--- start Data ---

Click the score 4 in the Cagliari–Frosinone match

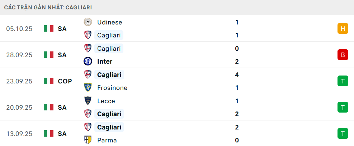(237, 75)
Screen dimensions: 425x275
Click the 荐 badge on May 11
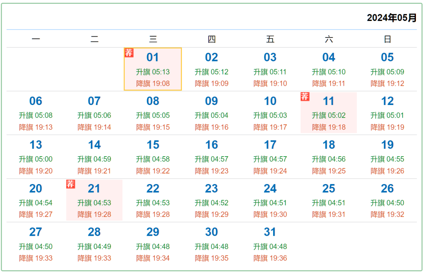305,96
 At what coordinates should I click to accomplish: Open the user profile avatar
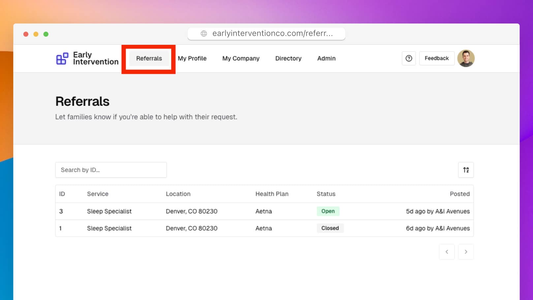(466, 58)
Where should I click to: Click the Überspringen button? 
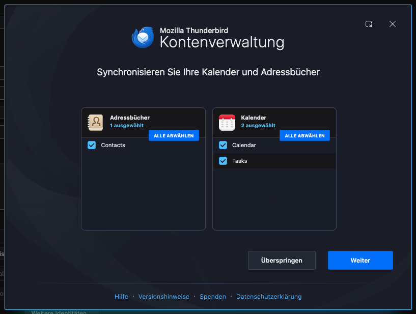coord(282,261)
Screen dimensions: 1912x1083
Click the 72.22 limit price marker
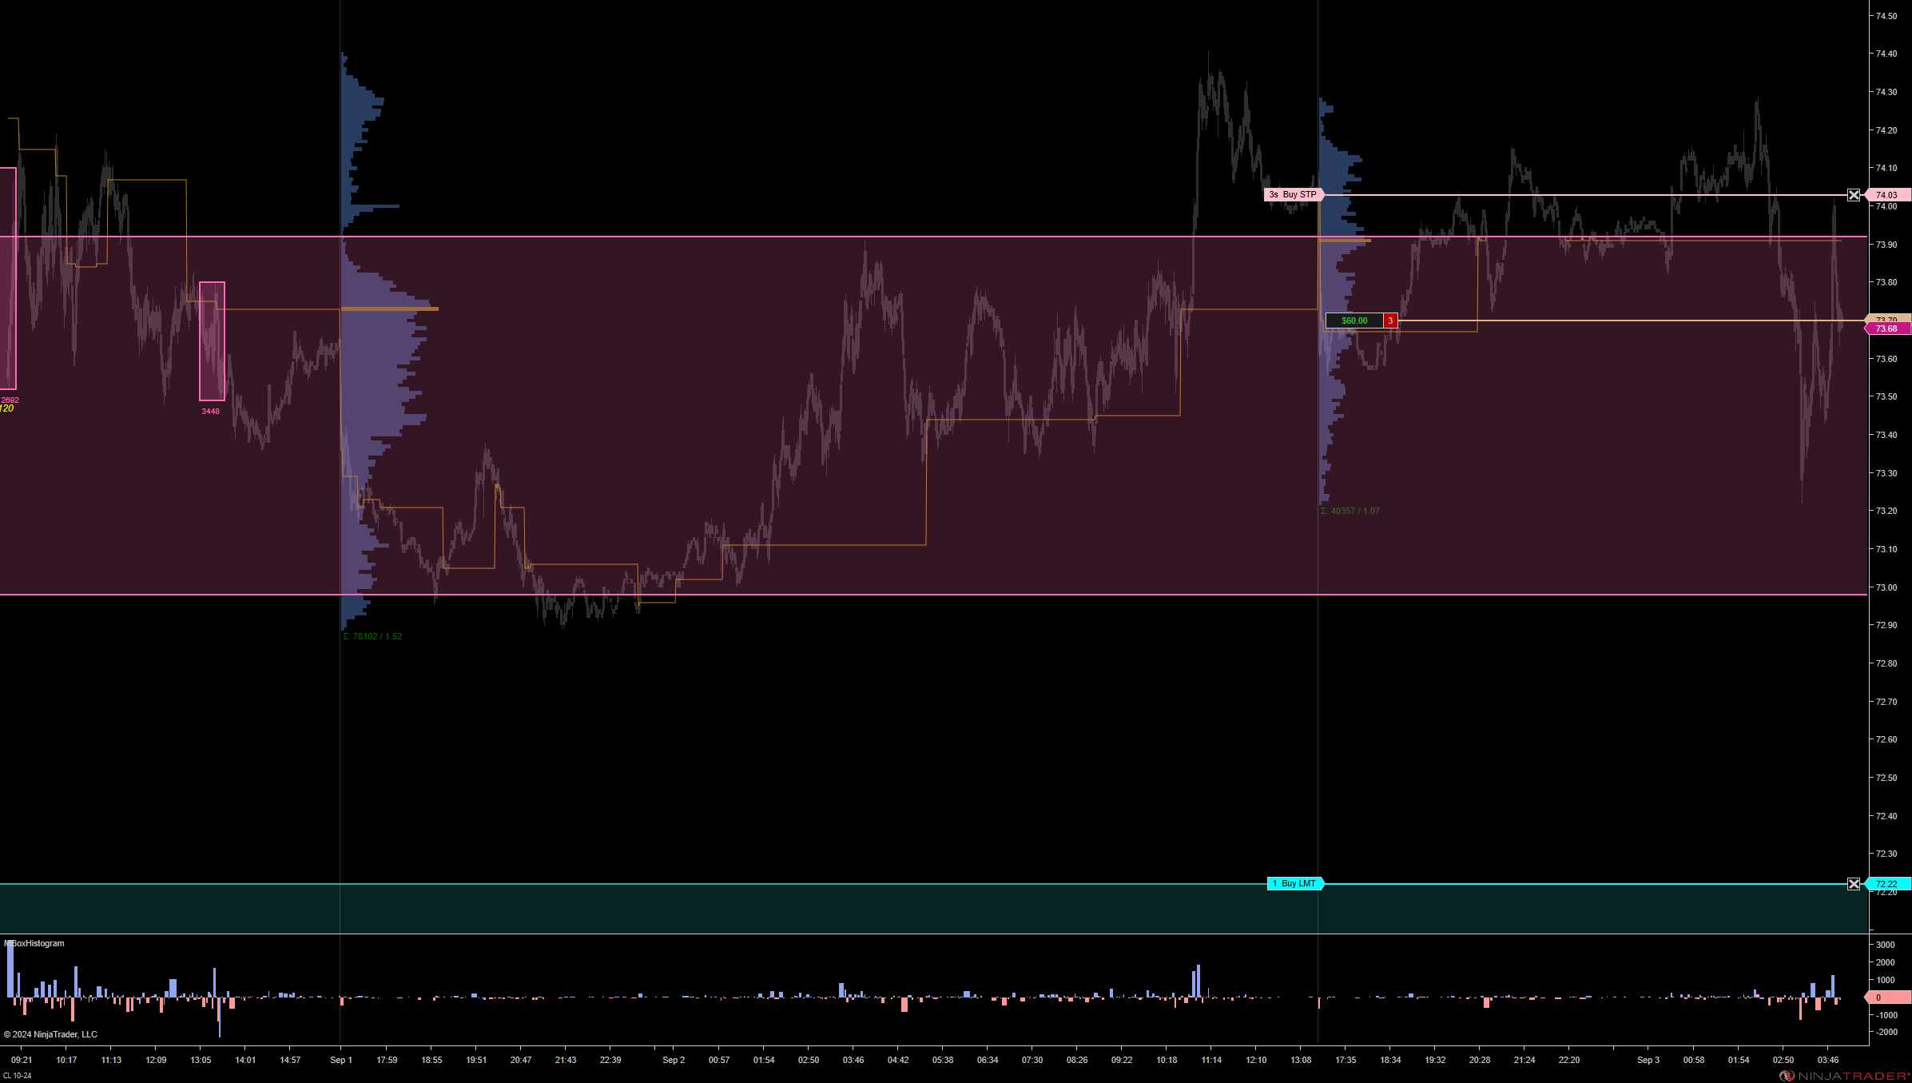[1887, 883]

--- end Data ---
--- start Data ---

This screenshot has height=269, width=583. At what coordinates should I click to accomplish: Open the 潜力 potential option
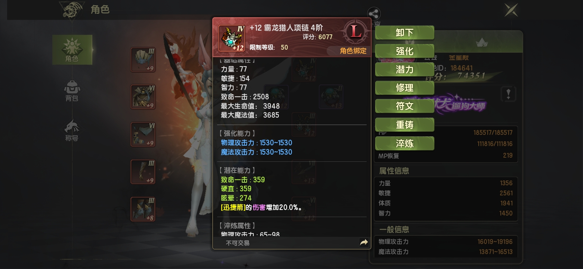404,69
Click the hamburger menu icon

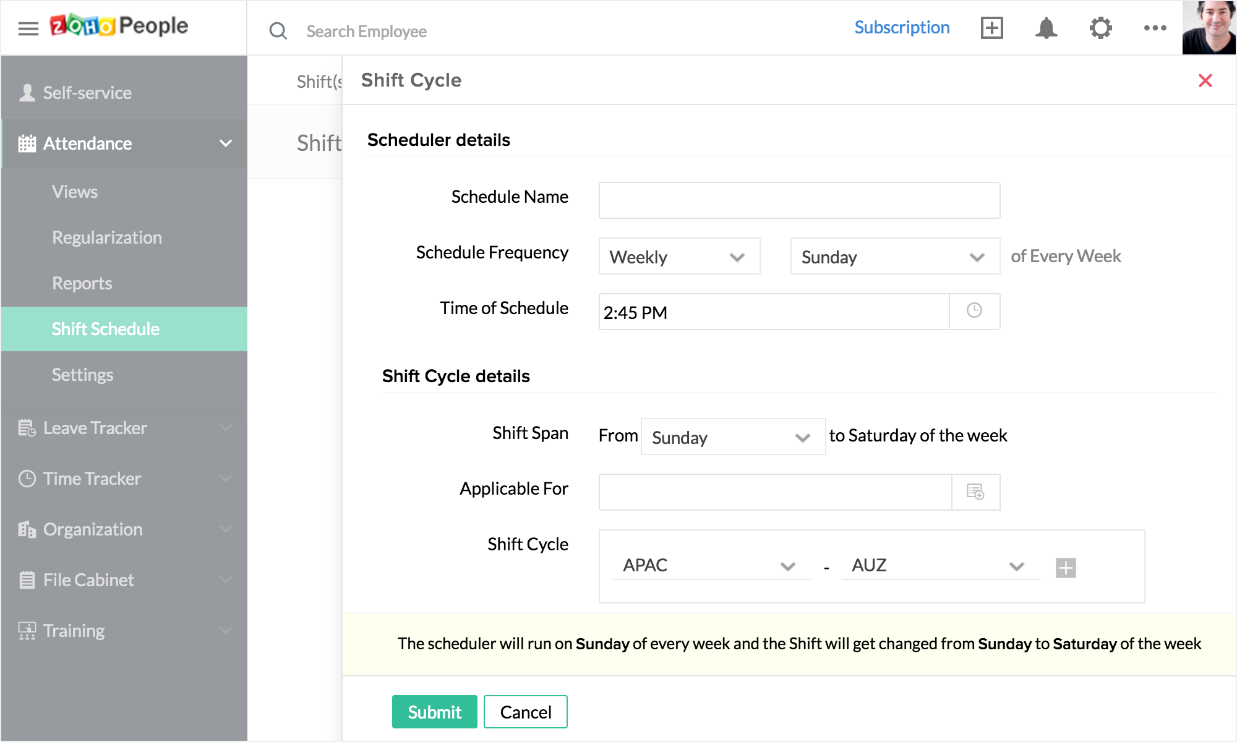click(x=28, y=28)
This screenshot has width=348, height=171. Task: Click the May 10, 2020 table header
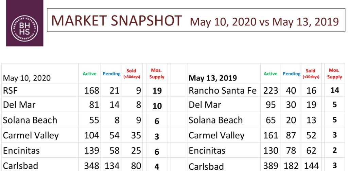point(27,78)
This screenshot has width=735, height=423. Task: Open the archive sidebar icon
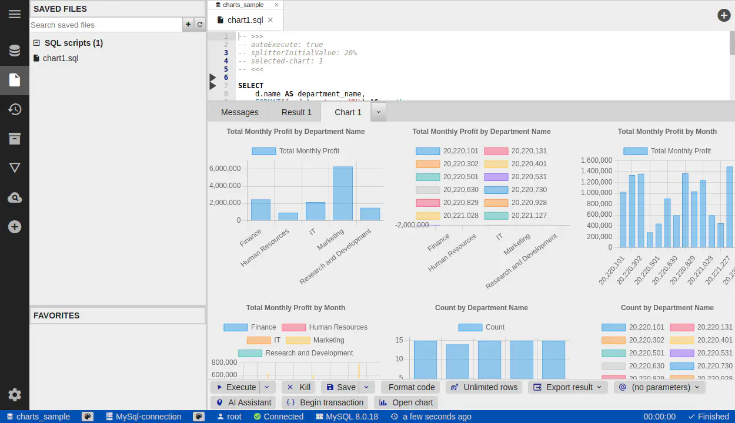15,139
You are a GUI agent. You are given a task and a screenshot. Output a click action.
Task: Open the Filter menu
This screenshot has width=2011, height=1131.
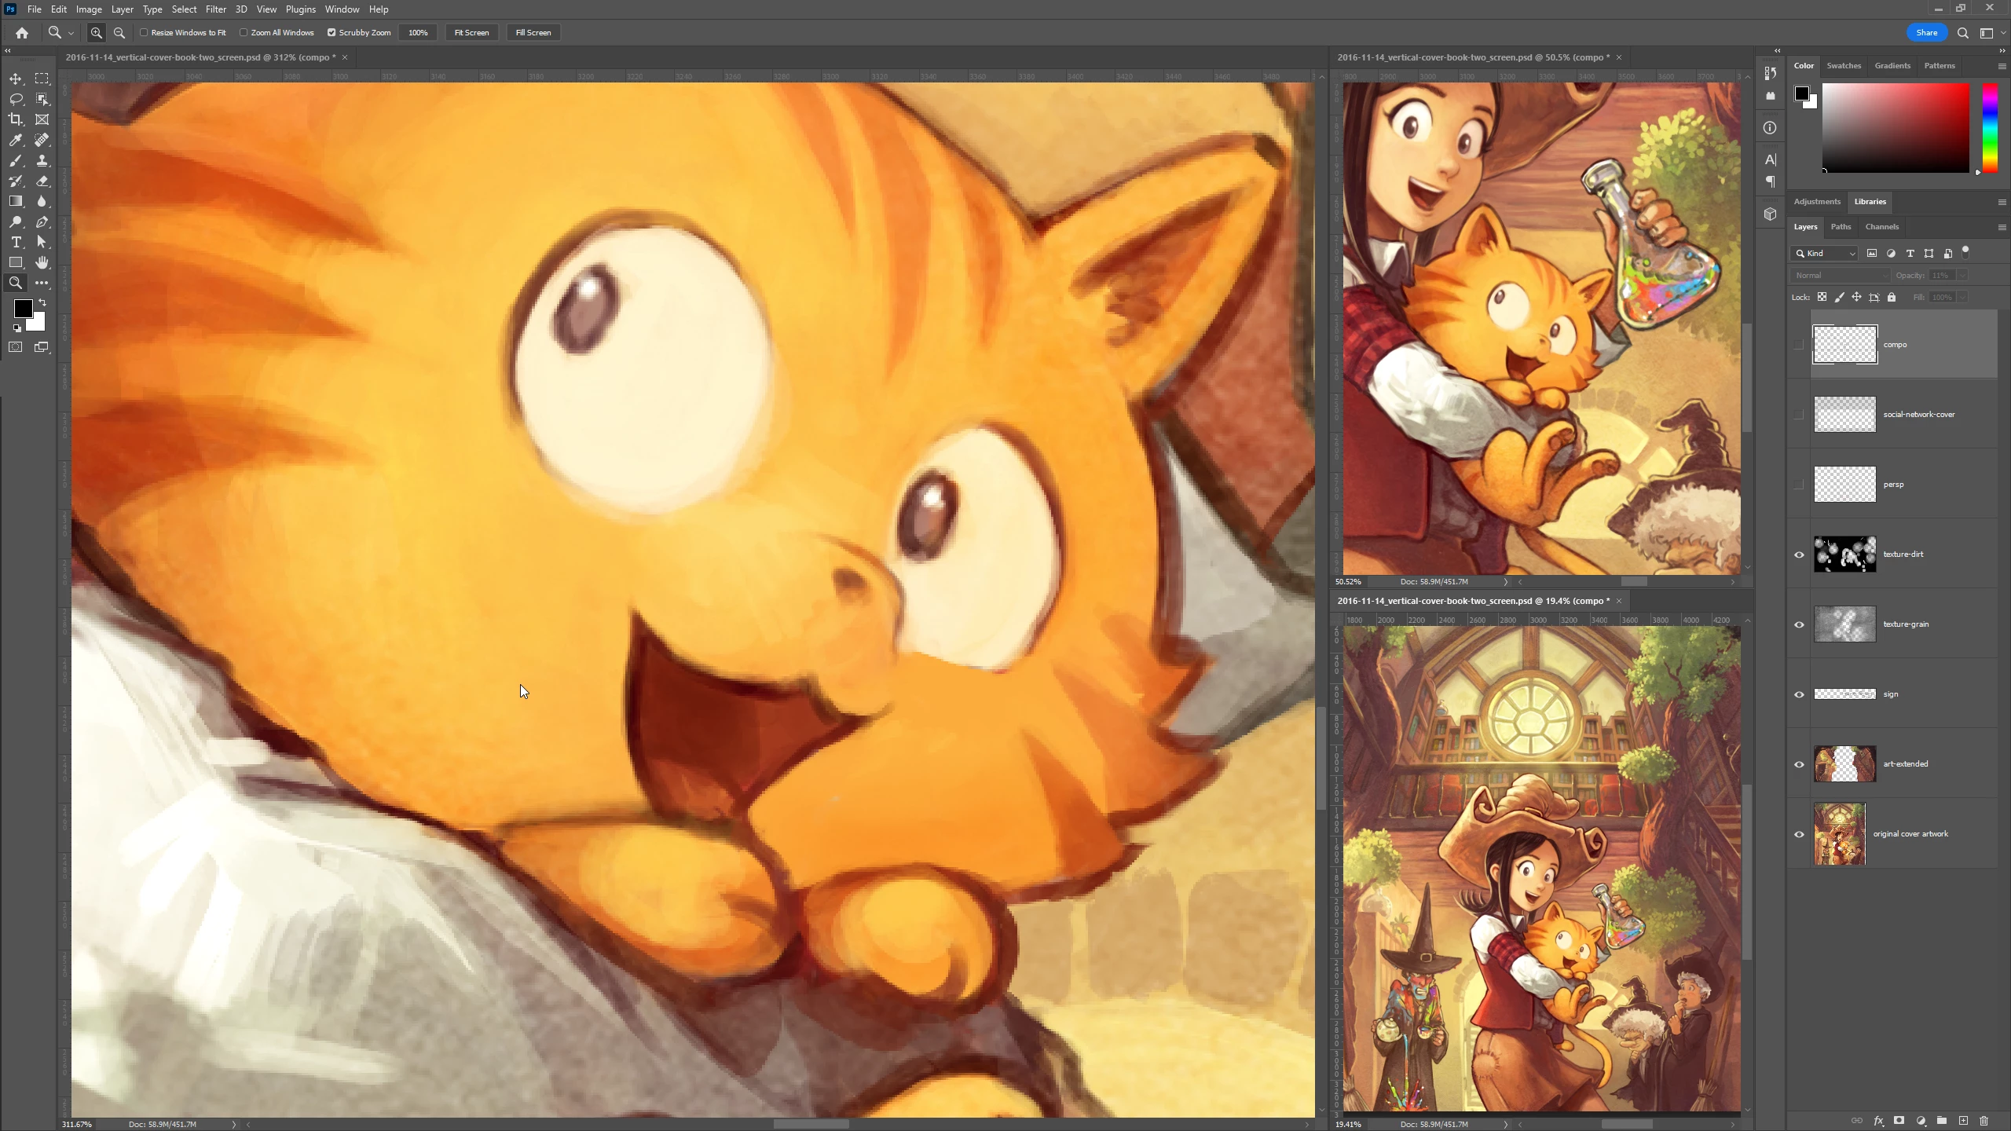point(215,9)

--- end Data ---

**Work required:** Can you lay out the material above as a JSON list of strings, one string per line, starting at the line containing "Click the hamburger menu icon" and ending at the line containing "point(215,9)", with blank lines and the pictures left out?

**In response:**
[
  "Click the hamburger menu icon",
  "click(x=28, y=28)",
  "This screenshot has width=348, height=171. Task: Click the May 10, 2020 table header",
  "point(27,78)",
  "This screenshot has width=735, height=423. Task: Open the archive sidebar icon",
  "15,139",
  "You are a GUI agent. You are given a task and a screenshot. Output a click action.",
  "Task: Open the Filter menu",
  "This screenshot has width=2011, height=1131.",
  "point(215,9)"
]